“Personal Shopper” Review

Some films have a main core that thrives on mood, where acts transform and breathe like musical movements. Grief and loneliness are substantial feelings that don’t require many dramatic or pivotal scenes to sell the authenticity.

There’s so much to unpack in “Personal Shopper” that it can be overpowering — leading to a  turnoff for its audience. This was the experience with my first viewing. I felt like director Olivier Assayas was trying to craft a movie but didn’t know what genre the film would be.

Repeat watchings unlocked what Assayas was trying to accomplish, but there are still some moments that are built up and dropped without a proper payoff.

“Personal Shopper” follows Maureen Cartwright (Kristen Stewart), a personal shopper for a famous Paris celebrity.

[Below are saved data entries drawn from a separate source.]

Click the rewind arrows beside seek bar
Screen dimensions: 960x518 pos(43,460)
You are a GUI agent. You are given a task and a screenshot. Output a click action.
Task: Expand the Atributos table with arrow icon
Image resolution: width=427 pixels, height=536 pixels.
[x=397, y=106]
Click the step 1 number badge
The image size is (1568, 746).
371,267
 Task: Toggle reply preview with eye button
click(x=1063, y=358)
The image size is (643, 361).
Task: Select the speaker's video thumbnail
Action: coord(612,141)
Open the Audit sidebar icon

Their relationship is less than perfect; she feels that running her materialistic errands is taking away from properly grieving over the passing of Maureen’s twin brother. Maureen is a medium, something she shared with her late brother along with the heart condition he died from. She doesn’t want to leave Paris until her brother makes contact with her to let her know he’s at peace in the afterlife.

Because of this she lives in a kind of emotional purgatory.

Their shared connection to the spirit world gives her hope that he will give her the sign she needs to properly move on. Her demeanor remains cold as she drifts throughout Paris, unable to move forward. Maureen finds that it might not be as easy as she believes. In the midst of all her failed attempts to make contact, an unknown number begins texting her. The texts go from vague comments to things only someone close to her would know.

Further down the rabbit hole, Maureen eventually learns who has been texting her the cryptic messages, but she still goes along with it; she has nothing else to lose. Distracted from her loss, her job and her priorities, Maureen doesn’t break herself down and begin the grieving process.

Putting the guilt on her boss or dead brother is easier than starting from zero and working her way through the treacherous cycle of accepting one’s mortality.

My thoughts on this film mirror those of Maureen’s. I felt confused about how everything unfolded, but I still found it to be the most unique film experience I’ve had this year. I saw it when it premiered in March with a lukewarm response, only to return to it two months later. This shows that Assayas may have crafted a deeply conflicting piece of work that will keep me returning to find more answers each time.

Kristen Stewart has been choosing good projects lately to scrub her career clean post-Twilight with films such as Clouds of Sils Maria and Certain Women. Setting a movie around her character shows that she is a complex actress worthy of carrying an entire story on her shoulders.

Personal Shopper is a candid look at the psyche of someone more at odds with herself than her loss, and how those two can collide eternally. Maureen is entrenched in the spirit world but has not yet decided whether it’s something to fear or a place to find peace. She’s fearful of her own death from the silence she hears from the other side of the grave.